Italian PM Monti tries to persuade Eurozone countries to help the single currency
Monti confronted with Finnish counterpart Jyrki Katainen on Wednesday
by Nathania Zevi
Italian Prime Minister Mario Monti is back on a European road show.
After passing some crucial bills and reforms in his home country, Monti is confronting himself with his Finnish counterpart Jyrki Katainen on how to protect the Eurozone.
The trip is the latest of a series of visits to European capitals as part of Monti's efforts to persuade reluctant members of the single currency zone to help the euro thorough the emission of euorobonds and other solutions.
The issue is to renovate a relationship based on trust among the EU countries.
The one day meeting in Finland will most certainly bring good results despite Monti last month denounced "northern" EU states for taking positions that contributed to spikes in borrowing costs for Italy and Spain, accusing them of undermining the euro's "credibility".

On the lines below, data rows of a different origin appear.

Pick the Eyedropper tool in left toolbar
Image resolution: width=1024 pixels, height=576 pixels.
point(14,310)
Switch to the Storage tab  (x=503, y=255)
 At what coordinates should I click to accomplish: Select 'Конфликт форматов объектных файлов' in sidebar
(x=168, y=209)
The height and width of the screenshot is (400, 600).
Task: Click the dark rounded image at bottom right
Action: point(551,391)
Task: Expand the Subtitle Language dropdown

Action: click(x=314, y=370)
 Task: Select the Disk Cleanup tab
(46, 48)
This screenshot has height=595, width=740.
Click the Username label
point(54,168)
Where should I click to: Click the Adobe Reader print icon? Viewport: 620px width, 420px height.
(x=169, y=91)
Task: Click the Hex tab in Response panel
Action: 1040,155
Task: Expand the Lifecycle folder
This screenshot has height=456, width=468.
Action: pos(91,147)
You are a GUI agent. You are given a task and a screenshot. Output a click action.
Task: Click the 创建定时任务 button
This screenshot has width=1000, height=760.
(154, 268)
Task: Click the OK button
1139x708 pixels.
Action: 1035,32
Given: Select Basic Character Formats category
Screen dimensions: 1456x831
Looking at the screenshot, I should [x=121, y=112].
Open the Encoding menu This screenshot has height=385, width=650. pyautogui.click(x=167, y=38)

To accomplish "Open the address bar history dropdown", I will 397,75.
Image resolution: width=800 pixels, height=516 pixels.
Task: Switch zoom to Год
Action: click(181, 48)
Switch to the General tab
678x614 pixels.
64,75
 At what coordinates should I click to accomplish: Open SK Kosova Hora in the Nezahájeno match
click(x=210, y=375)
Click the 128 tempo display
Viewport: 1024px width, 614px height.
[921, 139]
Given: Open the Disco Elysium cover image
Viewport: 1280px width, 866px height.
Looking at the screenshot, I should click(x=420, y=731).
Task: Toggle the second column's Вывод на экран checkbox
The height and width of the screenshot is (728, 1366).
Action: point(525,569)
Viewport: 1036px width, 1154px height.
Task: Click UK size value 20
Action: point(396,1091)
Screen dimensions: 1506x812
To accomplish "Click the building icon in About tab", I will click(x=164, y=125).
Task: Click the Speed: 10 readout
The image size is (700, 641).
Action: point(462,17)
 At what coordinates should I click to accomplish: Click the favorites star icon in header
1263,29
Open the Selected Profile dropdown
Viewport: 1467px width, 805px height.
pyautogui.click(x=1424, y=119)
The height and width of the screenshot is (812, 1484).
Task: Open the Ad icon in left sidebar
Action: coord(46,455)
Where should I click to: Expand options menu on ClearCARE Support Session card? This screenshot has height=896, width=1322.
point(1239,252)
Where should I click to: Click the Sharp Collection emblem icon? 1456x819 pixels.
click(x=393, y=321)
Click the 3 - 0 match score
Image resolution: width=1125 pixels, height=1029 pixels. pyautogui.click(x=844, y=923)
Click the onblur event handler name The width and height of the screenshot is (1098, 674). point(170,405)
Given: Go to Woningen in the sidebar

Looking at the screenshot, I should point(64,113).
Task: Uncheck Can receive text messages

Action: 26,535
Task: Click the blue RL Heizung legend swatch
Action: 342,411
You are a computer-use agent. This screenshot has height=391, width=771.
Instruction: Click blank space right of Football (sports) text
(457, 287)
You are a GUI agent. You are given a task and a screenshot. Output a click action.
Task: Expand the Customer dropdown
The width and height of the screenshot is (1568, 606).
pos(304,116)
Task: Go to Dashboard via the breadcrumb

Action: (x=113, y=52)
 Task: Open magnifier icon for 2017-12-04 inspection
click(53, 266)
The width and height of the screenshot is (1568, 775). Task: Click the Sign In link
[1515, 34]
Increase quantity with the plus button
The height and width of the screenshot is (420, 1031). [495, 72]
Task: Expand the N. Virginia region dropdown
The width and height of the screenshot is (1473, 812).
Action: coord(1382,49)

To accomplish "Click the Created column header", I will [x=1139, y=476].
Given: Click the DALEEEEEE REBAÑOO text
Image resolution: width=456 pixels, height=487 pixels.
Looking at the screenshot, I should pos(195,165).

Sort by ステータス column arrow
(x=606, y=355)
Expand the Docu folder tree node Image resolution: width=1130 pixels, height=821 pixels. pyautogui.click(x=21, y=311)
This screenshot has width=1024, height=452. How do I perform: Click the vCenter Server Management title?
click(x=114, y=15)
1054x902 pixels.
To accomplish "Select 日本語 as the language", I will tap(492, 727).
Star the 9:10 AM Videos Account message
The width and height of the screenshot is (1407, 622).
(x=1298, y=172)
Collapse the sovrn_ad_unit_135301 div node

Katainen, who leads a country that still maintains a triple A rating, has said that while all Eurozone members want to save the single currency, some of them are concerned and do not agree on "the kind of measures which that would require".
Hopes for a concerted effort to address the two-and-a-half-year debt crisis were raised last week when Italian European Central Bank chief Mario Draghi vowed to do "whatever it takes" to preserve the euro.